▶ [What the task requires]:
Down to the last line, print the entries below exactly, and keep every picture out of the copy.

▶ [Available records]:
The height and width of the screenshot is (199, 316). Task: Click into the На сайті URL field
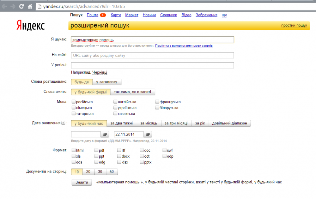point(152,55)
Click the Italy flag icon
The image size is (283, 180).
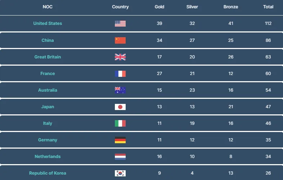pos(120,123)
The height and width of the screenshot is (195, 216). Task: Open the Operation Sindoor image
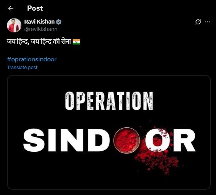(x=109, y=132)
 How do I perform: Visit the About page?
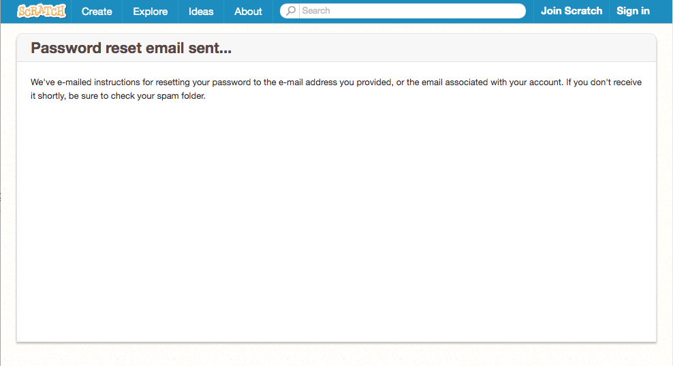(x=248, y=12)
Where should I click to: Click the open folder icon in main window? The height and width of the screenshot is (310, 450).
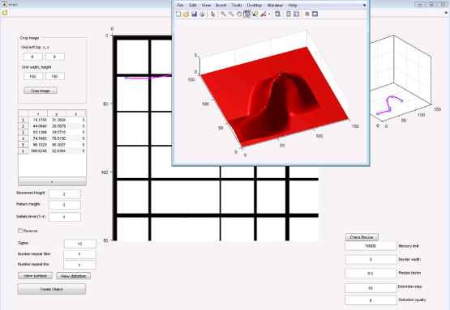(4, 13)
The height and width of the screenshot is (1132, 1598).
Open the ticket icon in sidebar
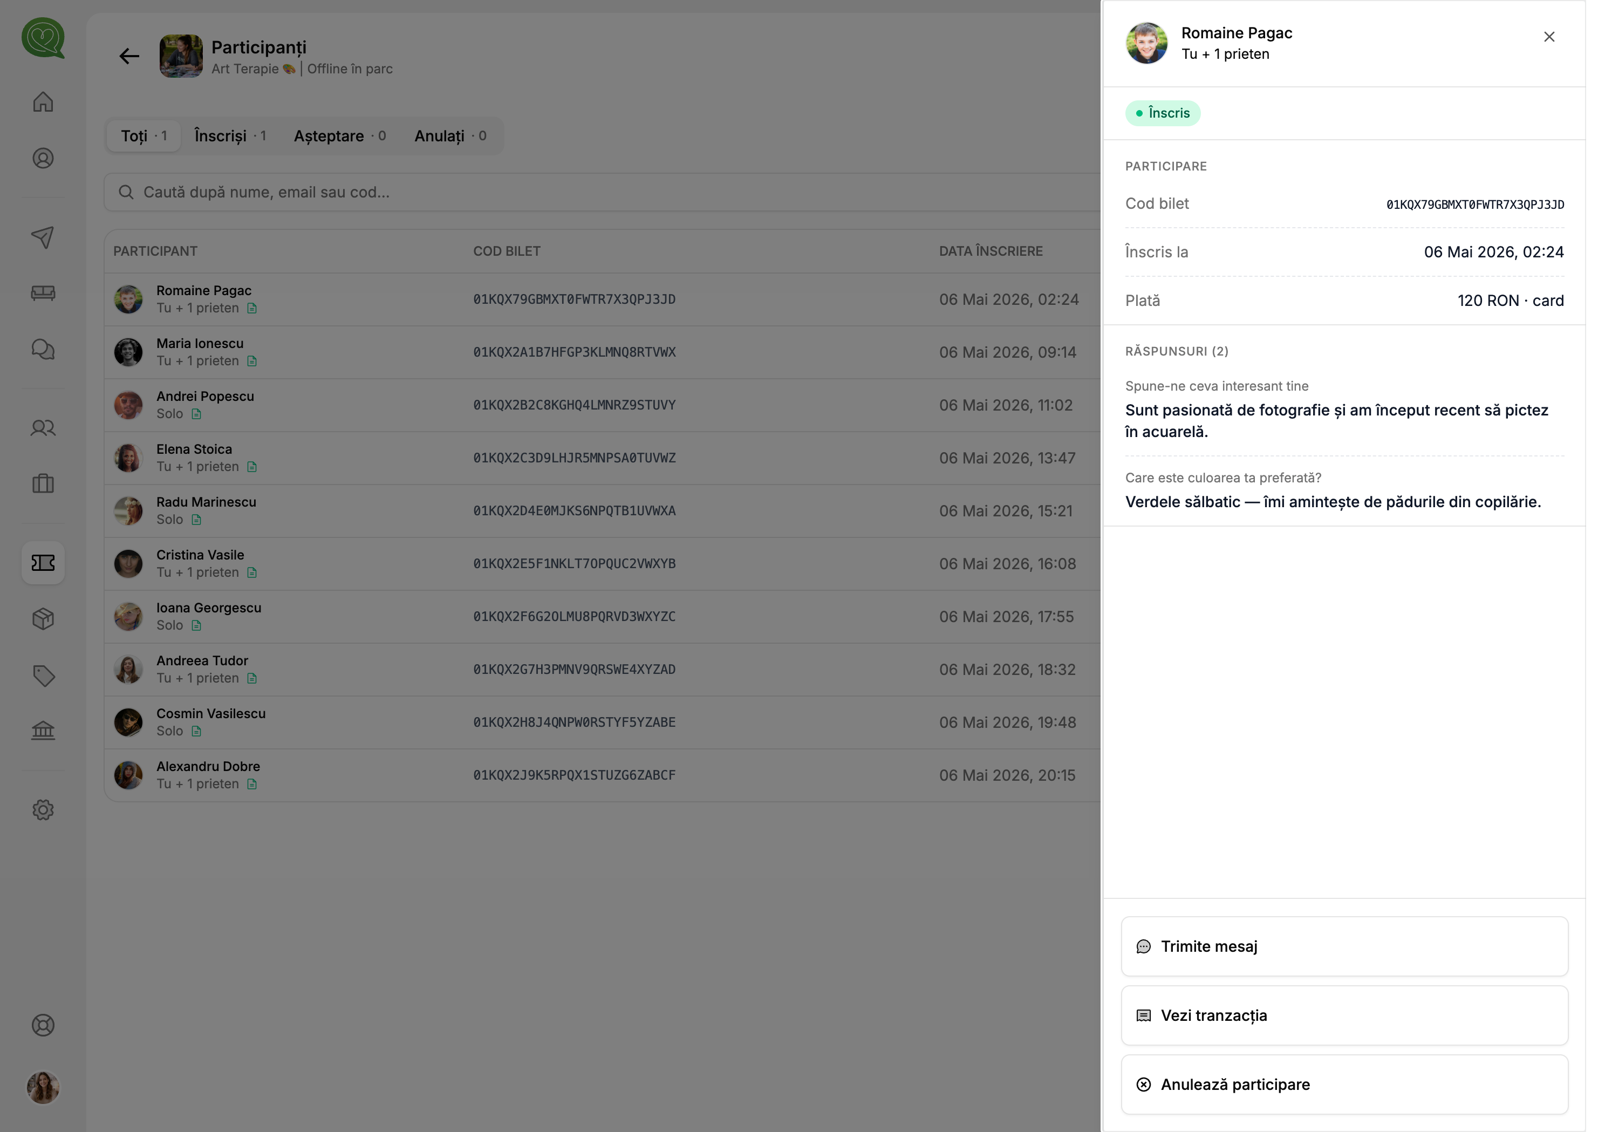[43, 563]
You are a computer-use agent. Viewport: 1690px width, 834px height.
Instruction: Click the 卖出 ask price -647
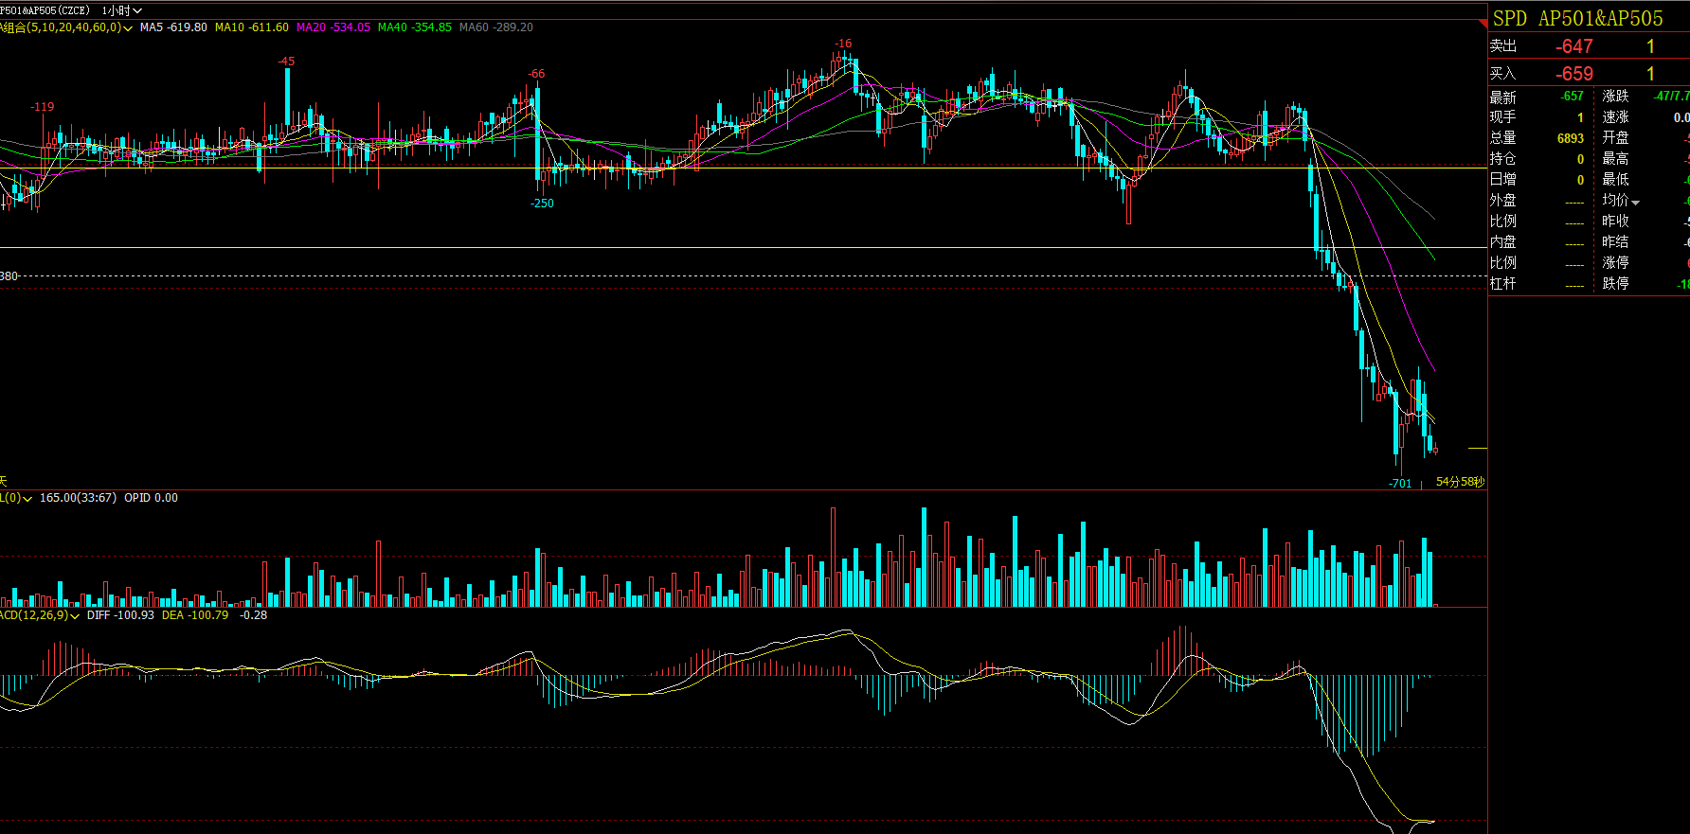click(1574, 46)
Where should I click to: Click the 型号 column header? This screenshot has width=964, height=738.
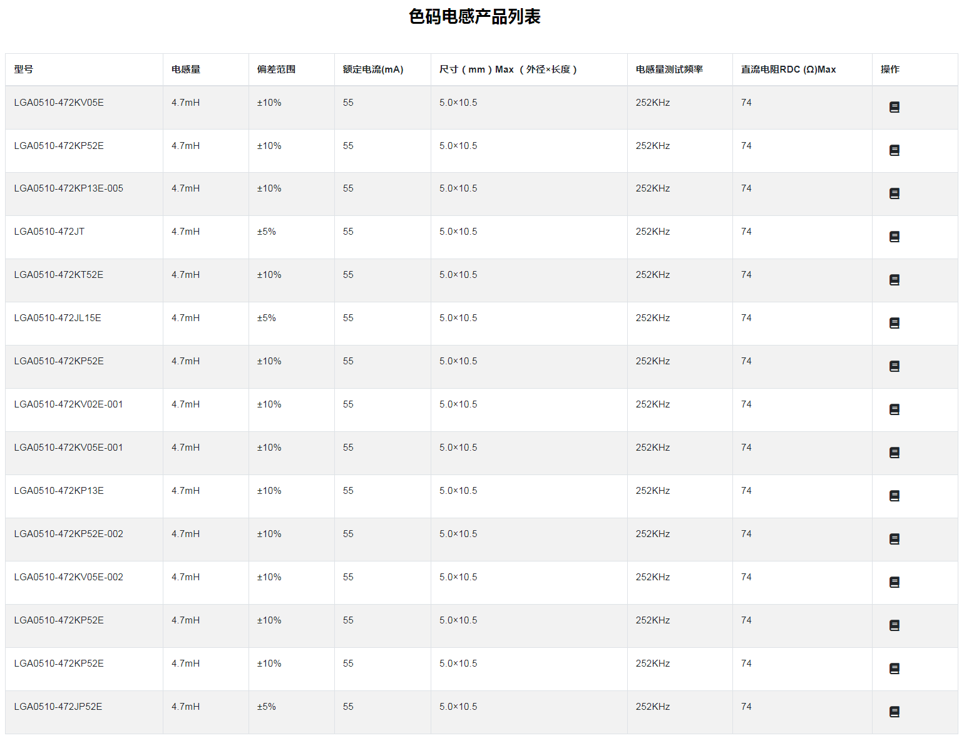(24, 69)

▶ [Problem solution]:
The height and width of the screenshot is (199, 316). Task: Click into the На сайті URL field
point(152,55)
Click the Italy flag icon
The image size is (283, 180).
pos(120,123)
The height and width of the screenshot is (195, 216). Task: Open the Operation Sindoor image
(x=109, y=132)
 How do I perform: Visit the About page?
(x=248, y=12)
Where should I click to: Click the open folder icon in main window? The height and width of the screenshot is (310, 450).
(4, 13)
The height and width of the screenshot is (1132, 1598).
Open the ticket icon in sidebar
[43, 563]
You are a computer-use agent. Viewport: 1690px width, 834px height.
Instruction: Click the 卖出 ask price -647
click(1574, 46)
Where should I click to: Click the 型号 column header? This screenshot has width=964, height=738.
(24, 69)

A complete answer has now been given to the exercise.